Load Balancing Speed Issues

We are trying to see why the speed of load balancing is slower than connecting to the server itself.

Version 2.4.17 and any other version we tested

We have a simple go http server setup on 3 different VMs each with a URL request of /ping and a reply of text with pong.
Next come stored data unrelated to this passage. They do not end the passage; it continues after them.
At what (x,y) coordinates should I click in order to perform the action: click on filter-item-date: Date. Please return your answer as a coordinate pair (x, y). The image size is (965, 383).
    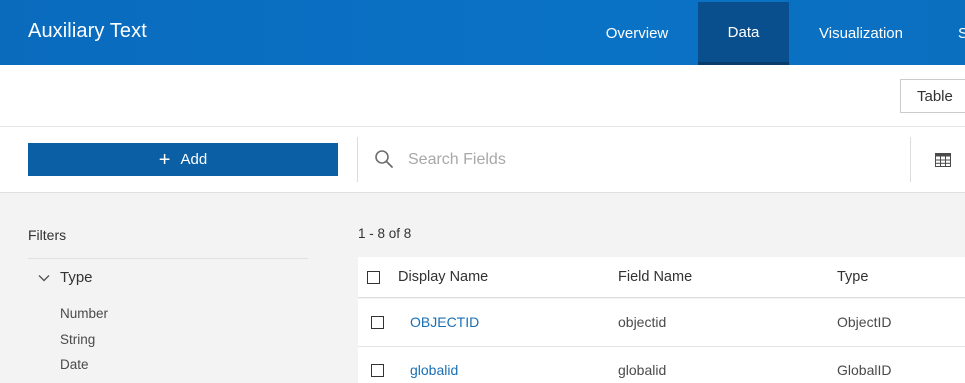
    Looking at the image, I should click on (74, 364).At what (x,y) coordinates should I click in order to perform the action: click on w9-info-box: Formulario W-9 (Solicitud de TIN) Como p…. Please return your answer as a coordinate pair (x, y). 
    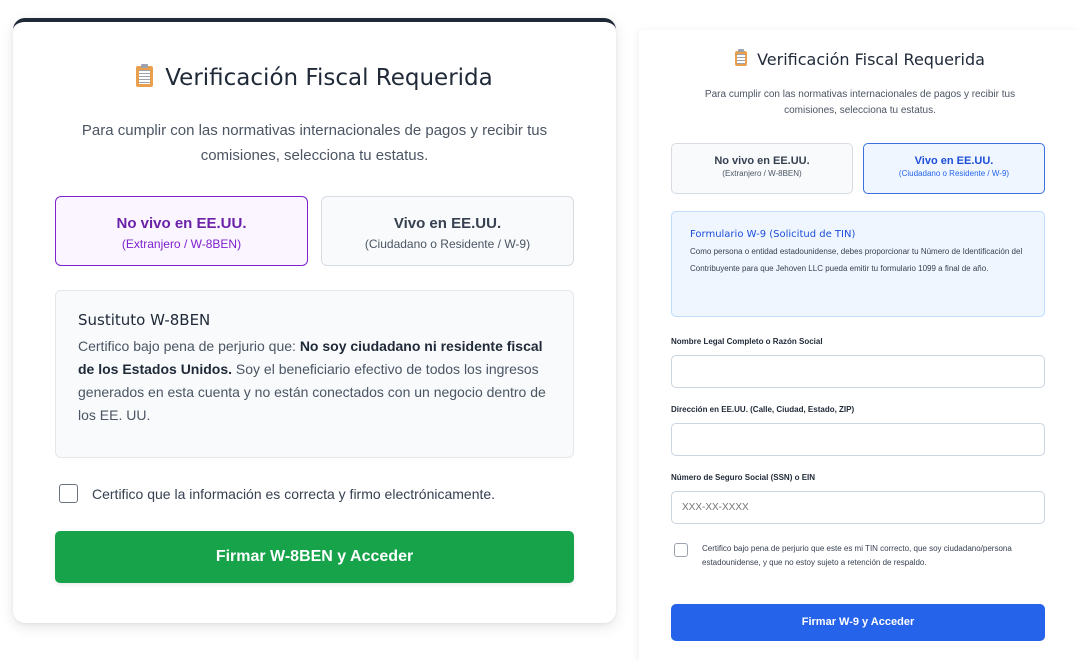
    Looking at the image, I should click on (858, 264).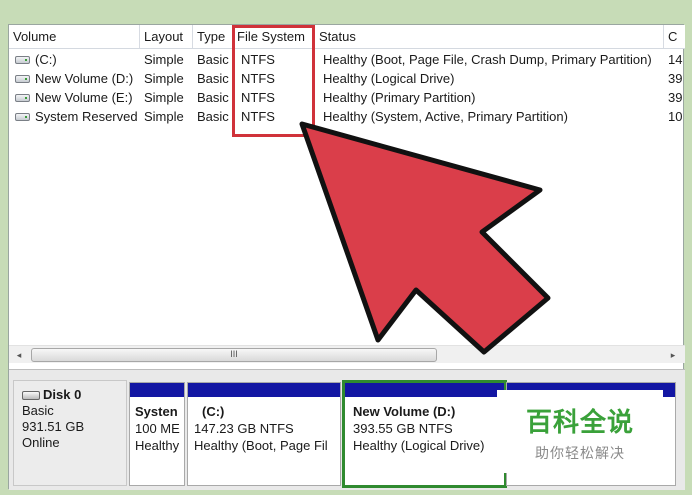  What do you see at coordinates (580, 454) in the screenshot?
I see `watermark-subtitle: 助你轻松解决` at bounding box center [580, 454].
We also with a url to insert an entry to MariaDB to test speed for inserts.

wrk -c 200 -t 2 -d 5s http://10.x.x.x/ping

Hitting /ping on each server individually gives us ~290,000 requests per second.

wrk -c 200 -t 2 -d 5s http://10.x.x.x/test

Hitting /test to insert to the DB gives us ~50,000 requests per second.

When hitting the HAProxy IP address we only get at most ~70,000 rps to /ping with 3 servers on the backend and only about 25,000 rps to /text

Is there any configuration guidance for AlmaLinux 9.1 with HaProxy 2.4.17 and/or tuning the OS?

We have setup various tuning we have found online however the CPUs never max out and we cannot get any increase via HAProxy.

HAProxy server is 20gig memory and 20 cpus.

The VMs are on the same machine and ping to each is <.5ms from the HAProxy server

We would assume that with about 300k per back end, we should see around 900k with HAProxy

Same with 55k per DB test server to give us ~150k rps

Any help would be appreciated.

EDIT:

Changing mode from HTTP to TCP jumped the RPS to 120k on /ping but still no where near what 1 server can do on its own.